J’ai fait des crêpes et les enfants étaient contents; je me suis aussi fâchée parce qu’ils ont inondé la salle de bains et oublié de ranger la salle de jeux. De mon côté, trop occupée, je n’ai pas pris le temps de jouer avec eux, ni de les emmener au marché de Noël comme prévu. Je me demande quelle mère ça fait, ça, dans leur tête, quand on fait l’addition.

Je suis venue au travail et j’avais dix minutes de retard, comme d’habitude en somme. Dans le journal j’ai préféré lire la page des faits divers plutôt que celle des statistiques économiques. Je fais mon boulot sans bavure, comme une technicienne, mais pas comme une spécialiste que je ne suis pas, arrivée là par hasard et sans doute pour de mauvaises raisons. La jeune génération bardée de diplômes de matheux nous pousse dans le dos, et j’en conviendrais aisément si la hiérarchie me le faisait remarquer.

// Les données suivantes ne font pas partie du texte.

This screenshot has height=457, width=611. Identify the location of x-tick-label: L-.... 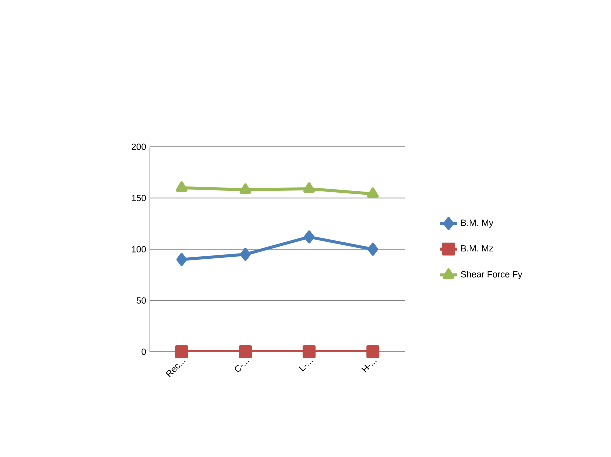
(306, 366).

Je crois que l’amitié sauvera le Monde et le mien, et je laisse tous les mauvais prétextes m’envahir et m’empêcher d’être là ou d’avoir les bons mots quand il le faut. Je n’ai pas appris les gestes tendres et hormis ceux qui n’ont pas besoin d’être enseignés mon cerveau a toujours un temps d’avance sur mon coeur et freine ma main.

Aussi jolies que soient mes chaussures je me demande parfois si je ne marche pas parfois à côté d’elles. Cette impression de n’être jamais là où je devrais, où on m’attend, de ne pas correspondre à la carte de visite que je présente ne me quitte plus. Schyzophrénie douce-amère où l’écart entre celle que je voudrais être, celle que l’on veut que je sois et celle que je suis par la force des choses se creuse chaque nuit un peu plus.

Il va falloir prendre le temps de remettre un peu d’ordre là-dedans.